As Ganz emphasizes, mythmaking for Sorel is a strength, not a weakness, in a political movement. “Myths cannot be refuted through factual disputation, they are not subject to scientific testing, etc.: they mobilize the passions and imagination,” Ganz sums up. “Sorel also believed that violence had redemptive power; it could break through liberalism’s deadening and decadent regime of bargaining and negotiation, which he thought was just the reign of fraud and corruption. Sorel hated first and foremost the institutions of liberal democracy and thought their destruction was a more important revolutionary goal even than ending capitalism.”
The energizing force of Trumpism comes from harnessing myths that promise an end to normal politics. QAnon isn’t just an accusation that the president’s enemies are Satanic pedophiles but also an eliminationist ideology preaching the necessity of executing those enemies. Less febrile but still dangerous are the myths that the election was stolen and that Trump was stabbed in the back by a “deep state” cabal.
Over the past five years, liberals have made a doomed attempt to refute Trump with fact-checking.
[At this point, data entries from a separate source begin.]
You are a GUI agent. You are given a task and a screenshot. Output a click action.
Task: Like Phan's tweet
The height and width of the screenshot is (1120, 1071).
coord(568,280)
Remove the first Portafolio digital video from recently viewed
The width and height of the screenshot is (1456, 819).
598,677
But you can’t fact-check a myth, which appeals to emotions that are impervious to evidence.
After a year, we can see that the pandemic has created two competing surges toward collective action. It has energized the Gramscian left: The BLM street protests, with the exception of stray anarchist violence, aimed at concrete goals of political and institutional change. But the pandemic has also agitated the Sorelian right, which dreams of nothing less than the end of liberal democracy. The competition between these two movements, between two different types of solidarity created by isolation, will define post-pandemic politics.